A Federação Portuguesa do Táxi está atenta e realça um bom exemplo de crítica construtiva que surgiu das redes sociais, assinado pelo embaixador Francisco Seixas da Costa, intitulado “Recado aos Táxis”.

A ironia é útil quando contém os ingredientes que permitem melhorar dia-a-dia. Pior do que a crítica, é a indiferença. Ainda bem que há quem invista tempo a partilhar o que são as necessidades reais dos nossos passageiros.

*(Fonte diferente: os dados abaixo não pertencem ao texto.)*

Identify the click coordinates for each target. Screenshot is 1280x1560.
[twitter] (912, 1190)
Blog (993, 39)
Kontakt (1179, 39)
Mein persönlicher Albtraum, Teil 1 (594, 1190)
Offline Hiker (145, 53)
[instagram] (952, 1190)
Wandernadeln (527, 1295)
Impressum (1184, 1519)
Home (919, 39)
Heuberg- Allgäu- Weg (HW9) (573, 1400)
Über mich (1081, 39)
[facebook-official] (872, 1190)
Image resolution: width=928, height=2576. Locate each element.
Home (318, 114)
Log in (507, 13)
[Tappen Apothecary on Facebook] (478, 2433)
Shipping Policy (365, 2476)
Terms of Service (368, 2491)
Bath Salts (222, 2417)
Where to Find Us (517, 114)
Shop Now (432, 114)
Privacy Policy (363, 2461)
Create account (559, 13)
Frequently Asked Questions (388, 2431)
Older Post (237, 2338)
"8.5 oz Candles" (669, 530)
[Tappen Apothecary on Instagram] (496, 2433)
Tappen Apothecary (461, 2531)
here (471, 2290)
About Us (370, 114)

Por um Setor que não é indiferente à mudança e à modernidade, assente num serviço cada vez mais personalizado, em vez de “franzir a testa” ao que parece ser uma crítica severa, deve aqui verificar-se os aspetos criticados, considerando que o táxi é um meio de transporte que constitui a primeira linha na receção aos turistas e viajantesdo mundo inteiro e que é e será o meio mais económico, confortável e seguro de transporte dos cidadãos portugueses.

“RECADO AOS TÁXIS

Vistam-se como deve ser, usem carros cómodos, impecavelmente limpos e sem cheiro a comida, tabaco ou odor pessoal intenso, fechem as janelas e liguem o ar condicionado quando o pedirmos, sejam educados, simpáticos e atentos com os clientes, calem a rádio aos berros, baixem a voz da "menina" da central a chamar os colegas, não protestem com os outros condutores, conduzam suavemente e com a preocupação da comodidade e segurança dos clientes, não nos atazanem os ouvidos com queixas contra "eles" e contra "isto", não nos falem do estado do trânsito, de futebol, de política e dos "pretos", não façam cenas com os trocos e passem recibo sem o pedirmos, dêem-nos a permanente garantia de conseguirmos ir do aeroporto ao Campo Grande sem ter de passar por Alcântara, tratem os estrangeiros como clientes normais e não como fonte de especulação.

Quando oferecerem um serviço SEMPRE assim, podem estar certos que esqueceremos o UBER. Até lá, habituem-se!”